DO THIS: Count the lines in the entries below that contain the word "handle". Give only the number.

Entries for finding displayed items:

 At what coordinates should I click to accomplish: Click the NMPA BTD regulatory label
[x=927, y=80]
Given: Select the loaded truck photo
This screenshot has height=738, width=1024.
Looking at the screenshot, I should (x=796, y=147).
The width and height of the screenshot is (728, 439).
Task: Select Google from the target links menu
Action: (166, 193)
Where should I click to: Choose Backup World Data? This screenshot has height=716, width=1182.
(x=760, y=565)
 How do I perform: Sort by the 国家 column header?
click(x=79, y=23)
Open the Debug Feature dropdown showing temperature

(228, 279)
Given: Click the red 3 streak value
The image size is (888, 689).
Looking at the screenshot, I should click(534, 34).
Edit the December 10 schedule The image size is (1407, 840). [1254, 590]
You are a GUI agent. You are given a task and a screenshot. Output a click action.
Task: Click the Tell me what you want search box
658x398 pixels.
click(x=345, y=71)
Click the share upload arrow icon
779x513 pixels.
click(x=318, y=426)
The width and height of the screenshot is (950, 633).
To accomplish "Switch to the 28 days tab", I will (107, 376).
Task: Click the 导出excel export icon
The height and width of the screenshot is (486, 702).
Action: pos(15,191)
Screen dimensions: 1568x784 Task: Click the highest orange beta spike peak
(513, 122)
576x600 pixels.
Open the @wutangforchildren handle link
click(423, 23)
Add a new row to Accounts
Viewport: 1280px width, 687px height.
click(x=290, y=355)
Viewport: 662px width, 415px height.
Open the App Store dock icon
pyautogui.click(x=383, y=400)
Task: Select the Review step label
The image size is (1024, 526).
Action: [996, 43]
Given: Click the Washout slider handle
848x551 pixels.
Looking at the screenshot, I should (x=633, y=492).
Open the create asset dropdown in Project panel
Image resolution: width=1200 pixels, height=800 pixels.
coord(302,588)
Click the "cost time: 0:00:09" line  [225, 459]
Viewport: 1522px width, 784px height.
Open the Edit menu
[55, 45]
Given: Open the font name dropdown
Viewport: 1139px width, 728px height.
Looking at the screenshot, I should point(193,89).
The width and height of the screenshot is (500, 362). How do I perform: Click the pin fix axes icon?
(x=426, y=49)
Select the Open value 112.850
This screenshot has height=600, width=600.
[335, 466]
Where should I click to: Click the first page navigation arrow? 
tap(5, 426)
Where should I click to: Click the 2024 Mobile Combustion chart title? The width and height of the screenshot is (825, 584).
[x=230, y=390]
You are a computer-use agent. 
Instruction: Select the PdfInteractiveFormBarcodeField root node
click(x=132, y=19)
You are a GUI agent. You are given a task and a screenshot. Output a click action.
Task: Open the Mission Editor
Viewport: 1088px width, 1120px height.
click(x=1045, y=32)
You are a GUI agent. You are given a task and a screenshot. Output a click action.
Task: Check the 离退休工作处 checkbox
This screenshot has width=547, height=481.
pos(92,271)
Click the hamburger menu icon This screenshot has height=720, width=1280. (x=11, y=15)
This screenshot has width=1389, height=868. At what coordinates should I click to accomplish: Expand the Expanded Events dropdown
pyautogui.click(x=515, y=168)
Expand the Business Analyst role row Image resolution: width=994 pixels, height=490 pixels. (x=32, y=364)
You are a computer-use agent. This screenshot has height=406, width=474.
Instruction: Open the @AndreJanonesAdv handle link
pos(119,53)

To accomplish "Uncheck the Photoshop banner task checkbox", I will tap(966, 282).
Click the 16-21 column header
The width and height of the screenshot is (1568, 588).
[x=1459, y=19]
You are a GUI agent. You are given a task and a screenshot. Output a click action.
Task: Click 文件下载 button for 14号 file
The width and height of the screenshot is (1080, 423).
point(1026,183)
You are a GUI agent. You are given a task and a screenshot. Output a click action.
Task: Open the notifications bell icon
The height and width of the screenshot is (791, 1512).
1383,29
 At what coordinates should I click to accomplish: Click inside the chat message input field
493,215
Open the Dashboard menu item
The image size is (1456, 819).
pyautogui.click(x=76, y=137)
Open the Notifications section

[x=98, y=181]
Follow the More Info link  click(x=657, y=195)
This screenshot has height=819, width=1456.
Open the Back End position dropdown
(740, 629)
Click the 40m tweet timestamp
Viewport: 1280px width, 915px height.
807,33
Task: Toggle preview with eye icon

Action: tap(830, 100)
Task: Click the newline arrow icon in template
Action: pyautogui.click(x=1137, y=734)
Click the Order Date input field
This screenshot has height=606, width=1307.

RESPONSE TO THIS EXERCISE: 3